Le chef de la chancellerie regardait en souriant les deux interlocuteurs. Le fougueux lieutenant resta un instant bouche béante.

— Ce n’est pas votre affaire ! répondit-il enfin, en affectant de parler très-haut pour cacher son embarras. — Faites la déclaration qu’on vous demande, voilà ! Montrez-lui, Alexandre Grigorievitch. Il y a des plaintes contre vous ! Vous ne payez pas vos dettes ! Voilà un hardi faucon !

Mais Raskolnikoff ne l’écoutait plus ; il avait vivement saisi le papier, impatient de découvrir le mot de cette énigme. Il lut une fois, deux fois, et ne comprit pas.
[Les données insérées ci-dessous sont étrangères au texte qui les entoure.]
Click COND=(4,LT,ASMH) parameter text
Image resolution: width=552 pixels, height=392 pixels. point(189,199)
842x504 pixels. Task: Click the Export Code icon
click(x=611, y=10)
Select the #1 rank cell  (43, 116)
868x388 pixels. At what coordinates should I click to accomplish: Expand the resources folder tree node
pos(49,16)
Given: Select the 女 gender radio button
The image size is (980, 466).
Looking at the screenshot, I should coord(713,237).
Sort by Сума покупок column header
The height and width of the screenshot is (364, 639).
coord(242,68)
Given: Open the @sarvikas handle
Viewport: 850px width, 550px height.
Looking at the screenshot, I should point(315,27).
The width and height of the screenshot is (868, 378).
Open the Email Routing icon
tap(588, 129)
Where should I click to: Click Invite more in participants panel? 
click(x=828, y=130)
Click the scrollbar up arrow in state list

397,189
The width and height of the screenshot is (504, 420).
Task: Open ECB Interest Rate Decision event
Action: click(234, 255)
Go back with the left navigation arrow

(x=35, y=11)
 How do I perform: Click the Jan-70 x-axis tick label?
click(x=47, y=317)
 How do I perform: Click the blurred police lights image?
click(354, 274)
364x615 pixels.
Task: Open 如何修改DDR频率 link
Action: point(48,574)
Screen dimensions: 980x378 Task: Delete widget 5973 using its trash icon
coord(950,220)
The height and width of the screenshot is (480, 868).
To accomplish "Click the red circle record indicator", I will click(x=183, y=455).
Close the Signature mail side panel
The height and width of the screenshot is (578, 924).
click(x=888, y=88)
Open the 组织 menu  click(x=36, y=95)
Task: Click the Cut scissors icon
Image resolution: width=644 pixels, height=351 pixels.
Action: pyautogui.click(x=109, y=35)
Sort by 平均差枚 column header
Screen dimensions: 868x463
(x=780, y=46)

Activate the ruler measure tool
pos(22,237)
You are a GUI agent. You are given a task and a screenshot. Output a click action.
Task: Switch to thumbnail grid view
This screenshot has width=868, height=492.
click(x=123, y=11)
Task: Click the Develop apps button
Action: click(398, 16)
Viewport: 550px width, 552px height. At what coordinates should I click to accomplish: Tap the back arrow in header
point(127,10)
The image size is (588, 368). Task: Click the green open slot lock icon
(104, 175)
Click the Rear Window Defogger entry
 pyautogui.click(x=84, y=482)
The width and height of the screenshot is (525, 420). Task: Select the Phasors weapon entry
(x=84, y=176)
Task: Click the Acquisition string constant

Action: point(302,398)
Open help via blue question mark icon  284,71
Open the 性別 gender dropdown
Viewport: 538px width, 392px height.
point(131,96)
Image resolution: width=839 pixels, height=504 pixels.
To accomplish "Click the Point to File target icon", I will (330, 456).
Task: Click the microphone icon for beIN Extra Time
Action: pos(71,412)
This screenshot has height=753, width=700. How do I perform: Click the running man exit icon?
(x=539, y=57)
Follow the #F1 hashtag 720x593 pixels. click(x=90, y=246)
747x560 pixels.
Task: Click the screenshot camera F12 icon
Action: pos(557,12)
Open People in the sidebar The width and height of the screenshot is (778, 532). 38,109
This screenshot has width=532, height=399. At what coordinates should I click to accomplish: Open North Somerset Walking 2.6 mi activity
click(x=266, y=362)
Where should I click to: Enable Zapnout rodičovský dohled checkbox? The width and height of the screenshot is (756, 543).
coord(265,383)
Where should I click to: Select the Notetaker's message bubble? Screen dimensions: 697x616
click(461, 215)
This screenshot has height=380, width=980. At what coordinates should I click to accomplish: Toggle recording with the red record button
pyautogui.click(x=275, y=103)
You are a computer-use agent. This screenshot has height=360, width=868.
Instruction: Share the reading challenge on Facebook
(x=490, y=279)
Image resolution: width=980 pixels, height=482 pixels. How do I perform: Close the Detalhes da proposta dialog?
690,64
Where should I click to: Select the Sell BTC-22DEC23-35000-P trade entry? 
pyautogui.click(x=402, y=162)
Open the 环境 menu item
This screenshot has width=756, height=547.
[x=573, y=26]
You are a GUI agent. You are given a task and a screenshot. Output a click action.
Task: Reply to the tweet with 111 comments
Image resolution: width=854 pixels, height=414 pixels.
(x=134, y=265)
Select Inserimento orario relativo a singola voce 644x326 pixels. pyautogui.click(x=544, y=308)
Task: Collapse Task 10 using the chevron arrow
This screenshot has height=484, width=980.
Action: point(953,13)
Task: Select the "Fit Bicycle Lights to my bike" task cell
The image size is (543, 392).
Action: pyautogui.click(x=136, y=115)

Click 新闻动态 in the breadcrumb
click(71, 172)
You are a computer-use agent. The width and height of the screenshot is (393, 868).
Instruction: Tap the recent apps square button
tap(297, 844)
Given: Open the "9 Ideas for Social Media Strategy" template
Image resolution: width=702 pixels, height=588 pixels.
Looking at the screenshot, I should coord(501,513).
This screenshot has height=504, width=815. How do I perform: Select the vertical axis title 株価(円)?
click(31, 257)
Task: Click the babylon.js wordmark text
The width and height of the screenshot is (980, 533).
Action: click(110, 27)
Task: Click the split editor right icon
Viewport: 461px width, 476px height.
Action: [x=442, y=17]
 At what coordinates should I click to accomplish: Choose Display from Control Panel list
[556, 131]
— Qu’est-ce que c’est ? demanda-t-il au chef de la chancellerie.

— C’est un billet dont on vous réclame le payement. Vous devez ou le solder avec tous les frais d’amende, etc., ou déclarer par écrit à quelle date vous pourrez payer. Il faut en même temps prendre l’engagement de ne point quitter la capitale, de ne point vendre ni dissimuler votre avoir jusqu’à ce que vous ayez payé. Quant au créancier, il est libre de vendre vos biens et de vous traiter selon la rigueur des lois.

— Mais je… je ne dois rien à personne !

— Ce n’est pas notre affaire. Il a été remis entre nos mains une lettre de change protestée : c’est un effet de cent quinze roubles que vous avez souscrit, il y a neuf mois, à la dame Zarnitzine, veuve d’un assesseur de collège, et que la veuve Zarnitzine a passé en payement au conseiller de cour Tchébaroff : nous vous avons donc appelé pour recevoir votre déclaration.

— Mais puisque c’est ma logeuse !

— Et qu’importe que ce soit votre logeuse ?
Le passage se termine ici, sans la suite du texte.